Supplied information:
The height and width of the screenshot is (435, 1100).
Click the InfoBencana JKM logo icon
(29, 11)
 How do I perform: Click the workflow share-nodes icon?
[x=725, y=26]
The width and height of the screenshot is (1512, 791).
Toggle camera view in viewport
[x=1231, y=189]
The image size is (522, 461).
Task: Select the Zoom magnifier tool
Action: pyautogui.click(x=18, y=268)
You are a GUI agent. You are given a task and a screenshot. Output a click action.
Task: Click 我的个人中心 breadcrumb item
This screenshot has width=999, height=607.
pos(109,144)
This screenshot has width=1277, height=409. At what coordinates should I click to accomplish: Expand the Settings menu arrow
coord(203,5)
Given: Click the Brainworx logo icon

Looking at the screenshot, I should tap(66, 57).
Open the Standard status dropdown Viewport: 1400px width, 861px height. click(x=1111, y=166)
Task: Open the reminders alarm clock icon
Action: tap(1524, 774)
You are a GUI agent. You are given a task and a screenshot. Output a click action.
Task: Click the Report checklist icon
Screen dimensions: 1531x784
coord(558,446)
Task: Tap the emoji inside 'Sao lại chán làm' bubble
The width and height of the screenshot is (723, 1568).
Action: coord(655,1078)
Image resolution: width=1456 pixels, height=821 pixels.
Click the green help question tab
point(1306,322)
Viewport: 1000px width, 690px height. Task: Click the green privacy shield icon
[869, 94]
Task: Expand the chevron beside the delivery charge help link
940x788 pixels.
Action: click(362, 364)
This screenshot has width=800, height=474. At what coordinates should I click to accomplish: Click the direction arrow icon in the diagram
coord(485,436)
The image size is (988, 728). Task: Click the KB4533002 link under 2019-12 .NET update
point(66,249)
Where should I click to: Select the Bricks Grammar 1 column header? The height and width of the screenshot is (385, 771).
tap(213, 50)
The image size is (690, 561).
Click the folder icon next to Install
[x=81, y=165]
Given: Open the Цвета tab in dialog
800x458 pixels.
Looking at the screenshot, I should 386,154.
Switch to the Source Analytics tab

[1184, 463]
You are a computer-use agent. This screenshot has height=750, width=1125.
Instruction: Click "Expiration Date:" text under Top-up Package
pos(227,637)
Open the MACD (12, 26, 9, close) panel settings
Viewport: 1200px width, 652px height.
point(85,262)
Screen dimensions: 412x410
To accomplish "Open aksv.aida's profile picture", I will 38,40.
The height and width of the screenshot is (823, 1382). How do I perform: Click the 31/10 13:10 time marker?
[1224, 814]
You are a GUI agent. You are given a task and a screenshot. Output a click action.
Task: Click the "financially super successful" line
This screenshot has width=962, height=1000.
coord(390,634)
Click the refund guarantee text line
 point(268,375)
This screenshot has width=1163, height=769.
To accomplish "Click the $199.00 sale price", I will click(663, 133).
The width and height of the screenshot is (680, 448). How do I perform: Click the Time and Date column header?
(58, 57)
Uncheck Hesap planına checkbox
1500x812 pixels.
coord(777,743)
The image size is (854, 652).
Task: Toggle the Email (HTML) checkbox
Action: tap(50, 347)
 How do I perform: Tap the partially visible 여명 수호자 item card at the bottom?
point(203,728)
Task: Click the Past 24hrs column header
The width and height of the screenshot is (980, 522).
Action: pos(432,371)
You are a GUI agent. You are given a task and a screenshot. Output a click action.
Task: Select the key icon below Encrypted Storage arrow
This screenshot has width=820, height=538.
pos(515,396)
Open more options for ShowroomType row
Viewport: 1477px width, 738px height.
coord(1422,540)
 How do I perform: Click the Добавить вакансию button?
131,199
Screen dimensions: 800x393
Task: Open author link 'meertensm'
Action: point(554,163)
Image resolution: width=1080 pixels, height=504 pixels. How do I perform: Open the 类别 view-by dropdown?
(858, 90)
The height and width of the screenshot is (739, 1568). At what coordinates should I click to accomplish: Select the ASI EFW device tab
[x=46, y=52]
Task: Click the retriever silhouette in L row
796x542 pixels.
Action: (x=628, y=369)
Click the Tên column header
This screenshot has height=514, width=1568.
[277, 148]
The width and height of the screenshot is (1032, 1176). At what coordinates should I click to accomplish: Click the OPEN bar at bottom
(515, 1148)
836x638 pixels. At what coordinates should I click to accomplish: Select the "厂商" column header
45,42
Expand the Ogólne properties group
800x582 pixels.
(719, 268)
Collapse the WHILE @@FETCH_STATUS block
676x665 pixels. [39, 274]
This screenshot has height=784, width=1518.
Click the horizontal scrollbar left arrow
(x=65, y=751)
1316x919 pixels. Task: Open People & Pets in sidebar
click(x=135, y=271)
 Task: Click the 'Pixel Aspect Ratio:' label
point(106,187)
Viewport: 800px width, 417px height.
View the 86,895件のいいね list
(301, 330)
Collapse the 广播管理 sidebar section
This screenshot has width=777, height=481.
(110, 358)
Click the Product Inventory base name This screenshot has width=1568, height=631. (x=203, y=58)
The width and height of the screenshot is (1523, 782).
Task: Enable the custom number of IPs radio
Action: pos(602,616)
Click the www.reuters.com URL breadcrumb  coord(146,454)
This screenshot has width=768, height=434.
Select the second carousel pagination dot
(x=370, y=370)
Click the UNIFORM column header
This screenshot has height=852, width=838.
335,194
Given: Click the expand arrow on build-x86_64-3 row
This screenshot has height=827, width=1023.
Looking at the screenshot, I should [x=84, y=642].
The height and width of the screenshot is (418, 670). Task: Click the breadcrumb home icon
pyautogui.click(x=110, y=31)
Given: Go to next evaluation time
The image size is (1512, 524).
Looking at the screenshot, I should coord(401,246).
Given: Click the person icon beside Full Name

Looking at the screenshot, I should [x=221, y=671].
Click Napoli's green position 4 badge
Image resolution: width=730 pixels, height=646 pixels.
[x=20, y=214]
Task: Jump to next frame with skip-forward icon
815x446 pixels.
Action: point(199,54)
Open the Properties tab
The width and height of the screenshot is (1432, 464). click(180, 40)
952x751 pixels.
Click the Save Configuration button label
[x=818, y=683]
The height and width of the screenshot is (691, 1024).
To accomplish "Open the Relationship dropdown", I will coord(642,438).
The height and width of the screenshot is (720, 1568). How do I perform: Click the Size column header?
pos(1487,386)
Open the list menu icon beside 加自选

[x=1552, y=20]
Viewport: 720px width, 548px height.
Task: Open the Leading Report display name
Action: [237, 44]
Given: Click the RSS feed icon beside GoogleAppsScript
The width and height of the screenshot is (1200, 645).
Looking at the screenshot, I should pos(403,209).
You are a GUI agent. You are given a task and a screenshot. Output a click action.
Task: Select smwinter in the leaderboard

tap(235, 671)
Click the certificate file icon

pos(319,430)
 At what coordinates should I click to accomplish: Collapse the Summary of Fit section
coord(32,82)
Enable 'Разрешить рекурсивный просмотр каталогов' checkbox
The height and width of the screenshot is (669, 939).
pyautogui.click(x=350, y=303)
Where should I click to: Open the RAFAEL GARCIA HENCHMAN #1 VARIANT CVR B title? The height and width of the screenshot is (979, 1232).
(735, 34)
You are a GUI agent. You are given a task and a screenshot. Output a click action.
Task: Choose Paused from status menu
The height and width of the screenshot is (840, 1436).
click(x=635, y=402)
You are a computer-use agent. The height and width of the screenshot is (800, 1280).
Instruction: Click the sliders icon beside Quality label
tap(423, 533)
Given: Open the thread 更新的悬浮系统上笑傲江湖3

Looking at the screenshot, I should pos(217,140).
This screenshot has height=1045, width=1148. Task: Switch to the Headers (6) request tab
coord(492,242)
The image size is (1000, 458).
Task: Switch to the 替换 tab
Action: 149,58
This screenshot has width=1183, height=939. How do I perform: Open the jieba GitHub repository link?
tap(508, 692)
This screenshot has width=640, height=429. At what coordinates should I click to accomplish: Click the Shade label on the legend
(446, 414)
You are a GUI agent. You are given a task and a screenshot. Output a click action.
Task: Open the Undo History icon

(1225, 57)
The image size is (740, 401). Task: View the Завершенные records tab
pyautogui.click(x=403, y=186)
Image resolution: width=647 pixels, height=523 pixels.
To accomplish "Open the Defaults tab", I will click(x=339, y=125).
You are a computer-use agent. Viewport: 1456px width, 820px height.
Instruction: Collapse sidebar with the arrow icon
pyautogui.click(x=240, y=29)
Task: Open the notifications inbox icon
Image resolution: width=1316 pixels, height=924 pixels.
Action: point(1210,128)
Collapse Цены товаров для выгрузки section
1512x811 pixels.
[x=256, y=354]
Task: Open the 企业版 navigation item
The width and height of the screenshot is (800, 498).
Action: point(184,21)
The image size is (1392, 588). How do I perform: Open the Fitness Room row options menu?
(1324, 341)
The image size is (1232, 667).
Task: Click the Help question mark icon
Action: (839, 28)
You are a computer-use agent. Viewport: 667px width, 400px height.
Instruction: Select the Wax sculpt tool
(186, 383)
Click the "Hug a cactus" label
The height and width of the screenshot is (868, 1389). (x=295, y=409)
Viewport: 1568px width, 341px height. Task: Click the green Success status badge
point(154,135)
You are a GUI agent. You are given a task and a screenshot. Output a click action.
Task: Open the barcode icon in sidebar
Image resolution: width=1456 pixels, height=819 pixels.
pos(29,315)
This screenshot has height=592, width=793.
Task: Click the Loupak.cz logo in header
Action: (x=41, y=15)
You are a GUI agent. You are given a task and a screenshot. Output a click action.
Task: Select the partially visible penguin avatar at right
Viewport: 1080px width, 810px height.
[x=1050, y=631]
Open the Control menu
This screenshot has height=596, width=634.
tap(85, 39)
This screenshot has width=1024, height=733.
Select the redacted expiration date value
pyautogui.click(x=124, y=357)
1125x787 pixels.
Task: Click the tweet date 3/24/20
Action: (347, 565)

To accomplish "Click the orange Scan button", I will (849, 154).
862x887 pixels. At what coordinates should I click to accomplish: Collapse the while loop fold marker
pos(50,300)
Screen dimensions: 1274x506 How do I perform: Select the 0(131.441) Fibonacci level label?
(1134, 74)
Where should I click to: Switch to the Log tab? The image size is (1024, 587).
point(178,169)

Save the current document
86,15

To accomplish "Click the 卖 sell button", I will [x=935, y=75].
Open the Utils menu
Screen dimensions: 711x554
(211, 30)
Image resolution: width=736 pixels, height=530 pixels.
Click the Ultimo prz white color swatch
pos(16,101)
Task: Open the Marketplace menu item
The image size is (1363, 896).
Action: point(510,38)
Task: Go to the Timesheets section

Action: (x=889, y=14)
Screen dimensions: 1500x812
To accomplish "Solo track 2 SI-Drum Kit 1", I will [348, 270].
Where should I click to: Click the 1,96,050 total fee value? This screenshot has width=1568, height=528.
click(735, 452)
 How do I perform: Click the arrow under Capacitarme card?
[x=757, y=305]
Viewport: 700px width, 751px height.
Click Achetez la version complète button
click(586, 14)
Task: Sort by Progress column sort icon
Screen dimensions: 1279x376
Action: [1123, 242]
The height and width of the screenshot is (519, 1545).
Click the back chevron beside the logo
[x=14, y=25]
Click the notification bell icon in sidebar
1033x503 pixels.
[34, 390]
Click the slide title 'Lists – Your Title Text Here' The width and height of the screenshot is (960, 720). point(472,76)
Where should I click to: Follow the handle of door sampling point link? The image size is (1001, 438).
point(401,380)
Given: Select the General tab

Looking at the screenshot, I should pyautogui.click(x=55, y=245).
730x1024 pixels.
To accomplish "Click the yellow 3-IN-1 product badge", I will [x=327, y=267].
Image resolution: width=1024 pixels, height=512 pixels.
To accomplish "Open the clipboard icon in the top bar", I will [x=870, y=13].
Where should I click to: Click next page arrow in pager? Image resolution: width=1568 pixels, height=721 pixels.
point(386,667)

Instructions to follow: Restate precisely, and with nothing added, the lines from the one with "Image resolution: width=1024" through the final line of the material.

Reply:
Image resolution: width=1024 pixels, height=512 pixels.
To accomplish "Open the clipboard icon in the top bar", I will [x=870, y=13].
Where should I click to: Click next page arrow in pager? Image resolution: width=1568 pixels, height=721 pixels.
point(386,667)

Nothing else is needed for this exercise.